Biblioracle discusses the enduring trend of time travel books

When you write a weekly column, you are constantly on the lookout for trends you can grab onto and write about, and I thought I spotted one recently when I ran across promotions for two literary time travel narratives within seconds of each other.

The first was the new HBO adaptation of Audrey Niffenegger’s “The Time Traveler’s Wife,” which looks like it’s going to take the weepy, slightly creepy romance to depths over six episodes that the original hour and 47-minute movie adaptation couldn’t manage.

I’m actually a little afraid to watch the series given the emotional puddle the movie managed to make out of me.

The other time travel narrative is Emma Straub’s recently released novel, “This Time Tomorrow,” in which the main character Alice is transported from her 40th birthday back to her 16th birthday, with the chance to redo a pivotal day in her life armed with the benefit of hindsight.

In search of the third example mandated by law to justify a trend piece, I quickly realized that it would be foolish to try to argue that time travel narratives are some kind of trend, because, in reality, time travel narratives have been a constant ever since the concept was popularized by HG Wells with his classic, “The Time Machine.”

Just this month, I’ve watched two other time travel TV series. The first was the truly bonkers “Beforeigners” (also on HBO and originally aired in Norway), in which people from other times suddenly start appearing in the present. If you want to see how a Viking shield maiden from 1,000 AD transitions to homicide cop, check it out.

The other was “Shining Girls” (Apple+) starring Elisabeth Moss, and based on the novel by Lauren Beukes in which Moss’s character tries to track down the man who tried to murder her, a man whose time travel is literally fueled by the women he kills.

Even though you would think the possibilities for using time travel as a storytelling device would have been exhausted by now, we (and by “we” I suppose I mean “I”) can’t get enough of them.

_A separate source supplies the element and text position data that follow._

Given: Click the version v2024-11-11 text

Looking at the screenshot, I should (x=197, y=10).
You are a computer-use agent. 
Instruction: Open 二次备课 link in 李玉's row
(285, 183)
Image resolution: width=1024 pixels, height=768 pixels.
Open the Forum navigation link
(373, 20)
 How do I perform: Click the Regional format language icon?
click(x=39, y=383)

Straub’s “This Time Tomorrow” illustrates one of the chief intrigues of time travel stories, the notion that we may get a chance at a redo that might erase or at least alter future negative consequences. Who among us can’t instantly think of a number of times in our lives where we might wish for a rewind button to make a different choice at a pivotal moment.

No spoilers here, but “This Time Tomorrow” explores how the moments that are meaningful may not be apparent immediately, and no matter what foresight and intentionality we may bring to our past, the future remains largely out of our control. Alice’s struggle to steer her fate across time has the reader on edge through the latter half of the book.

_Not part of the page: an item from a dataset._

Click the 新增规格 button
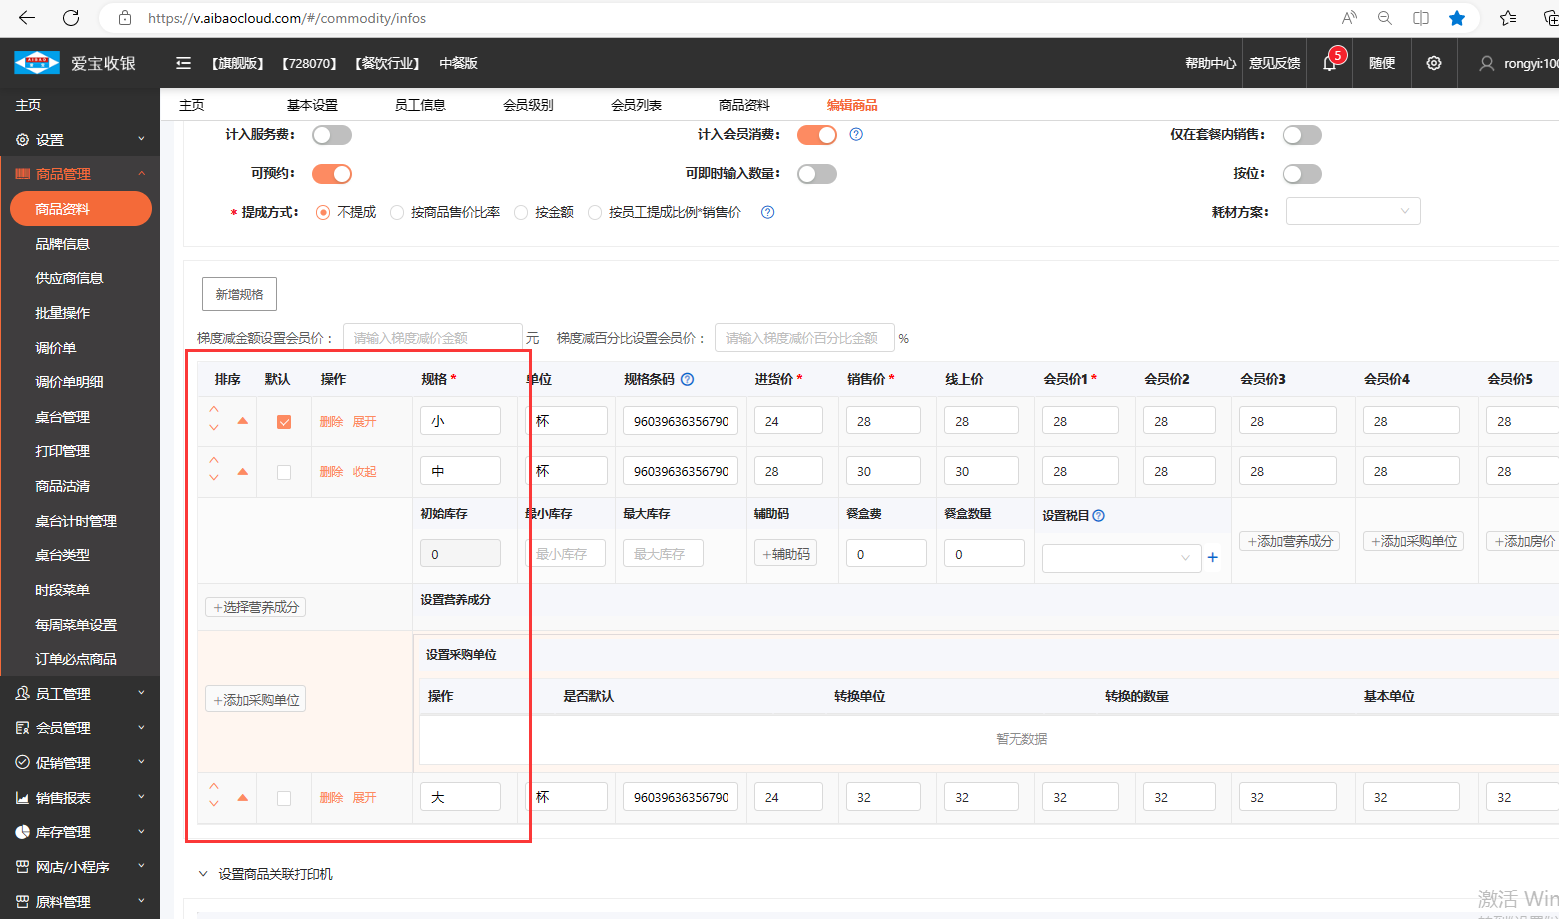Viewport: 1559px width, 919px height. pyautogui.click(x=239, y=294)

Interestingly, “The Time Traveler’s Wife” explores time travel as a kind of curse as Henry and Clare’s romance is complicated by Henry periodically being lurched into a different time without prior notice or control. Henry also must live with the knowledge of his fate, and that he’s ultimately powerless over his destiny.

While Straub’s Alice isn’t in the same dire straits as Henry, it seems as if there’s always a cost to messing with the linear trajectory of our lives, and Alice finds this fact unavoidable. The trick is to reconcile with it.

I think this is because in the end, no matter what we may do to change our trajectories, we cannot escape ourselves, and this will do more than anything else to determine the shapes of our lives.

John Warner is the author of “Why They Can’t Write: Killing the Five-Paragraph Essay and Other Necessities.”

Twitter @biblioracle

Book recommendations from the Biblioracle

John Warner tells you what to read based on the last five books you’ve read

1. “The Dove in the Belly” by Jim Grimsley

2. “The Inexplicable Survival of a Happily Fallible Child” by Gary C. Mele Jr.

3. “The Animal Girl: Two Novellas and Three Stories” by John Fulton

4. “The Year of Magical Thinking” by Joan Didion

5. “Bad Sex in Kentucky” by Kevin Lane Dearinger

— Robert J., Orland Park

Judging from this list, Robert is into small/independent pressures, which feels like permission to lean in on that angle. “My Volcano” by John Elizabeth Stintzi, published by Two Dollar Radio, is the kind of book that makes indie publishers so important, and I think Robert will find it as compelling as I did.

1. “The Island of Sea Women” by Lisa See

2. “Such a Fun Age” by Kiley Reid

3. “Dare to Lead” by Brené Brown

4. “The Great Alone” by Kristin Hannah

5. “Crying in H Mart” by Michelle Zauner

— Amy H., Glen Ellyn

It’s only a matter of time until Hannah Pittard breaks through to an extremely wide readership, so it’s a good idea to start with her first novel to see what’s coming, “The Fates Will Find Their Way.”

1. “The Painted Drum” by Louise Erdrich

2. “Apples Never Fall” by Liane Moriarty

3. “A Welcome Murder” by Robin Yocum

4. “Great Circle” by Maggie Shipstead

5. “The Lincoln Highway” by Amor Townes

—Catherine J., Chicago

Catherine looks like a reader who will enjoy the epic personal story of the narrator/title holder of Esi Edugyan’s “Washington Black.”